- [WHAT IS BEING ASKED]: Nothing in the records should differ when they are repeated. Restate them word for word.

(Stored items)
━━━

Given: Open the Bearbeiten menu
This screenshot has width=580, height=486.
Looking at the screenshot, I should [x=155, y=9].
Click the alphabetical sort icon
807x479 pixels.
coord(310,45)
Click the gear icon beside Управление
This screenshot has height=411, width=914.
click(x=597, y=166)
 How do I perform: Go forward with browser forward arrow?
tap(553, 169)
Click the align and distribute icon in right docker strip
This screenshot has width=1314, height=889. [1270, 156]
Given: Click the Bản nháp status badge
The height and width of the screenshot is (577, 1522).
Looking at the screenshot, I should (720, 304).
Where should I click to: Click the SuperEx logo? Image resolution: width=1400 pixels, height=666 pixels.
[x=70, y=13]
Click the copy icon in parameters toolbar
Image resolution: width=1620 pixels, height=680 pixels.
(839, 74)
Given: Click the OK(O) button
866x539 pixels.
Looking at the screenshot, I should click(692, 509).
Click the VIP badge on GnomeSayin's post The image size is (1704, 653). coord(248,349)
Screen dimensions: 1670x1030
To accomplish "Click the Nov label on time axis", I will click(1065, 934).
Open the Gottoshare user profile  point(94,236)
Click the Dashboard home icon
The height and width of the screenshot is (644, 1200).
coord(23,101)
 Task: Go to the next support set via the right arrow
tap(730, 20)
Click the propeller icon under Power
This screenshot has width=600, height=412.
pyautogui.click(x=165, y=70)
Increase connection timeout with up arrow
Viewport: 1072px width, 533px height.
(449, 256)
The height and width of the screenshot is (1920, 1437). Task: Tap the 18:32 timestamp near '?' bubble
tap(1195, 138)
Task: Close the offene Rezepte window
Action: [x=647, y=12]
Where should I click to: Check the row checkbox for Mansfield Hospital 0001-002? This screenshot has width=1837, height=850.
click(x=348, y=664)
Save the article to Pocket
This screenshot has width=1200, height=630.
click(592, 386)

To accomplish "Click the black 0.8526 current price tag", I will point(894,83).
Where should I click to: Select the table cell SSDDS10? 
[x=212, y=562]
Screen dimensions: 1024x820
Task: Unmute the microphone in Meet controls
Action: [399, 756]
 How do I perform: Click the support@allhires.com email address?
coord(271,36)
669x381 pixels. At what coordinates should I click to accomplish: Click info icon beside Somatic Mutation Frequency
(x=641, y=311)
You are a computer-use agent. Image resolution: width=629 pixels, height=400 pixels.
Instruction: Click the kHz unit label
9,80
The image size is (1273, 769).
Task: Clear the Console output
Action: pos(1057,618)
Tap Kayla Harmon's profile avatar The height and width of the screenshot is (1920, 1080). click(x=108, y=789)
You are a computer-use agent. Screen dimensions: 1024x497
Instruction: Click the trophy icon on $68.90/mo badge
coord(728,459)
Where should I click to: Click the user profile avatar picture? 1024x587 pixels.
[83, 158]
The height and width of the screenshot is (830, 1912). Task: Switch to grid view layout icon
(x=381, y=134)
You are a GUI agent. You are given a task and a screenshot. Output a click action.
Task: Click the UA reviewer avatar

━━━

- [RESULT OF THIS EXERCISE]:
Given: Open the Bearbeiten menu
This screenshot has width=580, height=486.
Looking at the screenshot, I should [x=155, y=9].
Click the alphabetical sort icon
807x479 pixels.
coord(310,45)
Click the gear icon beside Управление
This screenshot has height=411, width=914.
click(x=597, y=166)
 How do I perform: Go forward with browser forward arrow?
tap(553, 169)
Click the align and distribute icon in right docker strip
This screenshot has width=1314, height=889. [1270, 156]
Given: Click the Bản nháp status badge
The height and width of the screenshot is (577, 1522).
Looking at the screenshot, I should (720, 304).
Where should I click to: Click the SuperEx logo? Image resolution: width=1400 pixels, height=666 pixels.
[x=70, y=13]
Click the copy icon in parameters toolbar
Image resolution: width=1620 pixels, height=680 pixels.
(839, 74)
Given: Click the OK(O) button
866x539 pixels.
Looking at the screenshot, I should click(692, 509).
Click the VIP badge on GnomeSayin's post The image size is (1704, 653). coord(248,349)
Screen dimensions: 1670x1030
To accomplish "Click the Nov label on time axis", I will click(1065, 934).
Open the Gottoshare user profile  point(94,236)
Click the Dashboard home icon
The height and width of the screenshot is (644, 1200).
coord(23,101)
 Task: Go to the next support set via the right arrow
tap(730, 20)
Click the propeller icon under Power
This screenshot has width=600, height=412.
pyautogui.click(x=165, y=70)
Increase connection timeout with up arrow
Viewport: 1072px width, 533px height.
(449, 256)
The height and width of the screenshot is (1920, 1437). Task: Tap the 18:32 timestamp near '?' bubble
tap(1195, 138)
Task: Close the offene Rezepte window
Action: [x=647, y=12]
Where should I click to: Check the row checkbox for Mansfield Hospital 0001-002? This screenshot has width=1837, height=850.
click(x=348, y=664)
Save the article to Pocket
This screenshot has width=1200, height=630.
click(592, 386)

To accomplish "Click the black 0.8526 current price tag", I will point(894,83).
Where should I click to: Select the table cell SSDDS10? 
[x=212, y=562]
Screen dimensions: 1024x820
Task: Unmute the microphone in Meet controls
Action: [399, 756]
 How do I perform: Click the support@allhires.com email address?
coord(271,36)
669x381 pixels. At what coordinates should I click to accomplish: Click info icon beside Somatic Mutation Frequency
(x=641, y=311)
You are a computer-use agent. Image resolution: width=629 pixels, height=400 pixels.
Instruction: Click the kHz unit label
9,80
The image size is (1273, 769).
Task: Clear the Console output
Action: pos(1057,618)
Tap Kayla Harmon's profile avatar The height and width of the screenshot is (1920, 1080). click(x=108, y=789)
You are a computer-use agent. Screen dimensions: 1024x497
Instruction: Click the trophy icon on $68.90/mo badge
coord(728,459)
Where should I click to: Click the user profile avatar picture? 1024x587 pixels.
[83, 158]
The height and width of the screenshot is (830, 1912). Task: Switch to grid view layout icon
(x=381, y=134)
You are a GUI agent. You are given a task and a screenshot. Output a click action.
Task: Click the UA reviewer avatar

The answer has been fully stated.